• _WORK TO COMPLETE_:
Can you write out the lines from the very first one through the line containing "The width and", swapping "chart-menu-icon" for "settings-icon" and keeping everything else the same?

• _MATERIAL FOR THE TASK_:
○ ○ ○ ○ ○

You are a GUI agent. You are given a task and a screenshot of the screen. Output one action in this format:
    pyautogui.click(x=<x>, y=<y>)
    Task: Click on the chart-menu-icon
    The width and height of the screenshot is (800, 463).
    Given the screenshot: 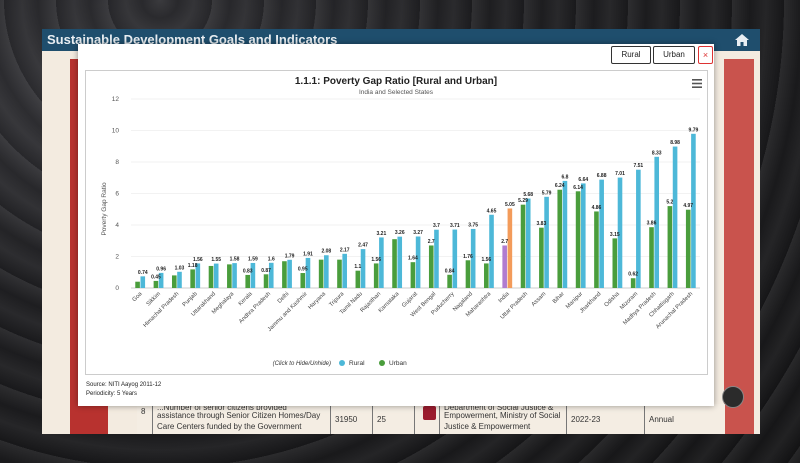 What is the action you would take?
    pyautogui.click(x=697, y=84)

○ ○ ○ ○ ○

• _OUTPUT OF THE EXERCISE_:
You are a GUI agent. You are given a task and a screenshot of the screen. Output one action in this format:
    pyautogui.click(x=<x>, y=<y>)
    Task: Click on the settings-icon
    The width and height of the screenshot is (800, 463).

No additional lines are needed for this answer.